Data Protection Bill allows for consent architecture to evolve: MoS IT Rajeev Chandrasekhar

The framework for the Digital Data Protection Bill gives the government flexibility to add elements and tweak the consent architecture based on the requirement, minister of state for information technology and electronics, Rajeev Chandrasekhar said on Friday.

The comments from the minister assume significance given the industry, especially the big tech companies expressing concerns over the definition of child under the draft bill and urging the government to reduce it to 13 years from 18 years at present.

According to the provisions of the bill, the companies will have to take verifiable parental consent before processing the data of children below 18 years of age.

Also Read: Digital Data Protection Bill 2022 and challenges of app-based Digital Lending in India

Further, these companies are barred from tracking or monitoring behaviours of children or targeting advertising at them.

“There is a lot of effort and time that has gone into the section on children. But the government is open to discuss, if you (industry) think you have a better way of formulating (this)to protect children’s data from being misused,” Chandrashekhar said at the stakeholders’ meeting on the Draft Data Protection Bill.

“We are all operating on certain assumptions and some of these assumptions will be proved wrong, six months down the road, one year down the road. There is no playbook today that anybody has anywhere in the world, that says, this is the Personal Data Protection Bill that will work perfectly,” he added.

In its submission on the Draft Data Protection Bill, Asia Internet Coalition, that represents big tech companies like Google, Meta, Apple, said that not only should the age cap be reduced but the government should also allow tracking and monitoring in the interest of children.

Also Read: Govt extends deadline for comments on data protection bill to January 2

“For children younger than this age group (13 years), the government could look at prescribing verifiable parental consent. This will allow the children in the age group of 13-17 years with sufficient autonomy as they look to define and shape their digital experiences,” Asia Internet Coalition said.

During the stakeholders’ meeting, the participants also sought clarity on the cross border data flows, framework for consent managers, data protection board, and penalty regime for data fiduciaries.

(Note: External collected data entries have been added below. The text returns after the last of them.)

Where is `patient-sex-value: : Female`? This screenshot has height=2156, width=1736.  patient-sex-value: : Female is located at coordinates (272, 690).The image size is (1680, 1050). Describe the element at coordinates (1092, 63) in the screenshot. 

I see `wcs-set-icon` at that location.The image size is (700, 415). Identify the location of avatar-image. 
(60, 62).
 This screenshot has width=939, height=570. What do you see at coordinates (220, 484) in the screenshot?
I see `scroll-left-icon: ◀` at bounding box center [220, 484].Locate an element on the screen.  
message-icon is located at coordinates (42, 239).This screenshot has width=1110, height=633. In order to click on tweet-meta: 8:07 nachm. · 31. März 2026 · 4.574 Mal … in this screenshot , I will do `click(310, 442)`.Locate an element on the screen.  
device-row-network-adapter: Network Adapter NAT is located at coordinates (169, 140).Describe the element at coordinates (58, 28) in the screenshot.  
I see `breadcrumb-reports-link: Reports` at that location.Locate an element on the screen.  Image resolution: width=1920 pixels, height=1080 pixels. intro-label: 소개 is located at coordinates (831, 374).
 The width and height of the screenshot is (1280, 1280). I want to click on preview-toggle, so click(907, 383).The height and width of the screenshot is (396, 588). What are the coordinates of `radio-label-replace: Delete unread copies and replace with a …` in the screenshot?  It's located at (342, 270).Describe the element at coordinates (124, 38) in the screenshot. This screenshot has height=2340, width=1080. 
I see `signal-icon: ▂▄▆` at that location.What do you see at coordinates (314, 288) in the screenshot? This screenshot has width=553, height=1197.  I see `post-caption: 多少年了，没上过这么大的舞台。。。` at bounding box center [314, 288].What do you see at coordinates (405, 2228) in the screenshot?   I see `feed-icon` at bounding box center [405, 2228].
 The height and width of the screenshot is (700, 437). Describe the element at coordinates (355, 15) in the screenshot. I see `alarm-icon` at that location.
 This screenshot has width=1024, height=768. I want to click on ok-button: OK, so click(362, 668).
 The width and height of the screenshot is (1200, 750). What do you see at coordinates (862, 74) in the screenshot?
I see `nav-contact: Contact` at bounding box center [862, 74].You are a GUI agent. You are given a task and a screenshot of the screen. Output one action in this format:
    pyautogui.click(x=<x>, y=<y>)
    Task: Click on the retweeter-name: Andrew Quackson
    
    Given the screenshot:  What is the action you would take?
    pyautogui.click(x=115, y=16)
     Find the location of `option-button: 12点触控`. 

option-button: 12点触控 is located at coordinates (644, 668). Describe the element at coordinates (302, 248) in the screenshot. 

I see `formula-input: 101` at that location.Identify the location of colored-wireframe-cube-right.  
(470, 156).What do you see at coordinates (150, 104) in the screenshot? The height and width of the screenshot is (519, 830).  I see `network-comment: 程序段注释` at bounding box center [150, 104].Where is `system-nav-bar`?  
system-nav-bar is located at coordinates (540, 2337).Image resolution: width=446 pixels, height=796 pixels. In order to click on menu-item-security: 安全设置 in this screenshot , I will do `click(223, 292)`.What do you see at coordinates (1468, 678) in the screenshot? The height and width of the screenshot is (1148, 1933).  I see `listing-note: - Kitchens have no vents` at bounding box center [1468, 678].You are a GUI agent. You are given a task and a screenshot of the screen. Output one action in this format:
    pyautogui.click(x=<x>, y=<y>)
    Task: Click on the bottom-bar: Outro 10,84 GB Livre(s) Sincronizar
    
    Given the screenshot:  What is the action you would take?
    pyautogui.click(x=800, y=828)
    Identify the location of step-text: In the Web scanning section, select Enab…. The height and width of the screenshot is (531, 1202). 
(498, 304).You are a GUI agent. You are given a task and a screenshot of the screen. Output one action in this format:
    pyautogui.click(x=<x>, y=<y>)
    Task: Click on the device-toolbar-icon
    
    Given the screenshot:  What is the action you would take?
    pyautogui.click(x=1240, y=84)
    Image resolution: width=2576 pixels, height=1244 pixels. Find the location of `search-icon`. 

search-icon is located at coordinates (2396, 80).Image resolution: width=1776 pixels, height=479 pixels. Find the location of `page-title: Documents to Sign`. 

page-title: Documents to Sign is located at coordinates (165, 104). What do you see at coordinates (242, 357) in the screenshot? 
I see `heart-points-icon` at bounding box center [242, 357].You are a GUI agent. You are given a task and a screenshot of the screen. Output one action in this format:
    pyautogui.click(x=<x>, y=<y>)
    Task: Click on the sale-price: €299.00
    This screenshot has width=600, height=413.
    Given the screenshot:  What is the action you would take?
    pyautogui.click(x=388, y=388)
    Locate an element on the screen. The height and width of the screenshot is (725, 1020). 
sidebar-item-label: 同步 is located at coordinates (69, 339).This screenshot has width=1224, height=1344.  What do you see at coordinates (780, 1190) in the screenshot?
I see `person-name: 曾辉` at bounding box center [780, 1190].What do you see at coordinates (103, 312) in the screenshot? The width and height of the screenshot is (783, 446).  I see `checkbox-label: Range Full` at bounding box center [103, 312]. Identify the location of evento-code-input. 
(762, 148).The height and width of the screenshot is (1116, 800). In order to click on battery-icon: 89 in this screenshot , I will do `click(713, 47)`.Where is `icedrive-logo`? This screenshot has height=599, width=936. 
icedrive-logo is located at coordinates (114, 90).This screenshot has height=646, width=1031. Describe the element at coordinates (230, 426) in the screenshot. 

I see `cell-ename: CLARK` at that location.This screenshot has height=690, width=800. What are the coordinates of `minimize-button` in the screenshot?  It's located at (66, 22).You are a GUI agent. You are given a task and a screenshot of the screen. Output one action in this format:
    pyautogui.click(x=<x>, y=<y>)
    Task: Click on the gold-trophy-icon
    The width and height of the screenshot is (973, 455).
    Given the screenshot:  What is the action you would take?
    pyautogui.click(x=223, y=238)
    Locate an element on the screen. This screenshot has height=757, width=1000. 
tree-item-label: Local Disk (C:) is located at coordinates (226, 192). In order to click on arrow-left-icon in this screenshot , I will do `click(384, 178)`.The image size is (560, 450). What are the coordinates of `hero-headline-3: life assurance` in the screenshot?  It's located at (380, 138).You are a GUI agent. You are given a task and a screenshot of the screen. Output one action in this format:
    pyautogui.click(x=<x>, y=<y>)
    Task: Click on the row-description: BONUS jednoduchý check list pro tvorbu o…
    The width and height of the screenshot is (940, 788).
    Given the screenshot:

On cross border data flows, Chandrasekhar said the additional geographies will be defined based on a reciprocal data sharing agreement with them, and free flow trust. The list of countries will be notified by the ministry of home affairs, he said, adding that there will be enough transition time that will be given to companies to comply with the new legislation.

Besides, the government will also come up with a separate framework for consent managers that will be an intermediary between a data fiduciary and data participant. According to the bill, the data principal may give, manage, review or withdraw her consent to the data fiduciary through a consent manager.

On penalties, the minister said that the data protection board will decide the penalty amount based on the extent of breach. Currently, the government has prescribed a maximum penalty of `500 crore on data fiduciaries for data breaches under the bill.

“Post the bill, the intermediaries will have to go for deep behavioural changes — it will no longer be business as usual for them,” Chandrasekhar said.

The government aims to table the bill in the Budget session.